Di riposta Riccardo Marcuzzo, in arte Riki, ha preso di mira sui social i gusti sessuali del critico musicale. “Hai preso una frase meravigliosa che se fosse stata scritta da un personaggio più brutto e quotato dalla stampa sarebbe considerato un poeta", ha commentato l'ex stella di Amici. "Il soggetto c’è, la sintassi è giusta. Se c’è una cosa che conosco è la grammatica italiana. Sai cosa? Sono bello e intelligente. Andate in crisi voi brutti e ‘intellettuali’. Tu sei pure checca e le checche per definizione sono frustrate. Si vede dal tuo sguardo in quella foto".

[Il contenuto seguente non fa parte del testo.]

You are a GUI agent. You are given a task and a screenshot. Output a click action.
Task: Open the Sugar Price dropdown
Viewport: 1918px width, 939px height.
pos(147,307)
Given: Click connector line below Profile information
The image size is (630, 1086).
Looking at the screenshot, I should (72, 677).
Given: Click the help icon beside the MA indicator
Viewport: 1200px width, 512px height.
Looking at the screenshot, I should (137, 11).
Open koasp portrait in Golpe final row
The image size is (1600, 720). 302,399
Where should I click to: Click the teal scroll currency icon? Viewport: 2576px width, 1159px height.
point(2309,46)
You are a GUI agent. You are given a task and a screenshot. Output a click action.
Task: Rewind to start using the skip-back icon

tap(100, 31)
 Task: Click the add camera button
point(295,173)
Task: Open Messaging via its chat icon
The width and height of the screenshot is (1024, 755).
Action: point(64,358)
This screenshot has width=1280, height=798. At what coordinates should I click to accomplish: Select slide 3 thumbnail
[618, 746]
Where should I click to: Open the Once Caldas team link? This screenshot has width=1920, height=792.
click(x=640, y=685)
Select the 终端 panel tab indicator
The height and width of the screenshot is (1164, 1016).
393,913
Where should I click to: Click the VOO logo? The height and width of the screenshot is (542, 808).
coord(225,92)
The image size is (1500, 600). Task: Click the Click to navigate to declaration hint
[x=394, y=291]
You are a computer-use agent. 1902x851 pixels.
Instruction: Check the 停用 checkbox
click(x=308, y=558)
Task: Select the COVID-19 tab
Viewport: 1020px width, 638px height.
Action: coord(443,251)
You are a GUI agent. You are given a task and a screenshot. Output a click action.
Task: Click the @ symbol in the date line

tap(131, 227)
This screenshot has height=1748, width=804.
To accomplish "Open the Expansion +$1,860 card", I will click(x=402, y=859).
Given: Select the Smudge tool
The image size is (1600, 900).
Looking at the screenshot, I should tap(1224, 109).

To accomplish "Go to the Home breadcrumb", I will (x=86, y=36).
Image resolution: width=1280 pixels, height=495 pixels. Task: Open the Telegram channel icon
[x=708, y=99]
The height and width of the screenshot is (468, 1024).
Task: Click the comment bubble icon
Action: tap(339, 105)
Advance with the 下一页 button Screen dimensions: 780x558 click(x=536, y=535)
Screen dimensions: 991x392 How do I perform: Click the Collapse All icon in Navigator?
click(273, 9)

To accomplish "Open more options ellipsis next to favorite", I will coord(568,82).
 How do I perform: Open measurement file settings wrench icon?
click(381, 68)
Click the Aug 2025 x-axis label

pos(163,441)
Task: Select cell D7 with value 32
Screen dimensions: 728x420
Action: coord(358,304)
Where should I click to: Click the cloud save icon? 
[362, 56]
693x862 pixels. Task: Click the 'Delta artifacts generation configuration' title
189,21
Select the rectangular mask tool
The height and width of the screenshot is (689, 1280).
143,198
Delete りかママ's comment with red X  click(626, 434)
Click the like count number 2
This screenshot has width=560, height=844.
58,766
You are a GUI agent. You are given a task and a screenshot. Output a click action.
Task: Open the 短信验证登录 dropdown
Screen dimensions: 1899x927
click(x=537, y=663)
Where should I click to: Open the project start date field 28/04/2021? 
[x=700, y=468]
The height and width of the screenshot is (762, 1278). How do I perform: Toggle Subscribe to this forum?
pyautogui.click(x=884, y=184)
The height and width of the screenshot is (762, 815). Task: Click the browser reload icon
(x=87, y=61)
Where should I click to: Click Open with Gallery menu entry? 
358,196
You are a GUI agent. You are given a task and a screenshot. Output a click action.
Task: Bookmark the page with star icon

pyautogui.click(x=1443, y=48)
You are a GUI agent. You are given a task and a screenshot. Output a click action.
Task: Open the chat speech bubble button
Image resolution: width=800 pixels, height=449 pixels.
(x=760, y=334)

Il commento non è sfuggito all'attenzione dei social, i cui utenti i sono scagliati contro il cantante. Nelle sue Instagram Stories, il cantante ha poi corretto il tiro: "Ho lavorato e lavoro tuttora con colleghi omosessuali. Nessuno mi ha mai pensato omofobo. Il successo di un artista viene determinato anche dalla RESISTENZA e dalla PAZIENZA, però ricevere critiche e insulti oggettivamente ingiusti non è corretto. Ho sbagliato, 'checca isterica' se viene detto a me va bene e nessuno può lamentarsi, se lo dico io a chicchessia succede il putiferio. [...] Se qualcuno si è sentito offeso mi dispiace, io non sono omofobo, ma credo che intorno a questo argomento ci sia tanta ipocrisia".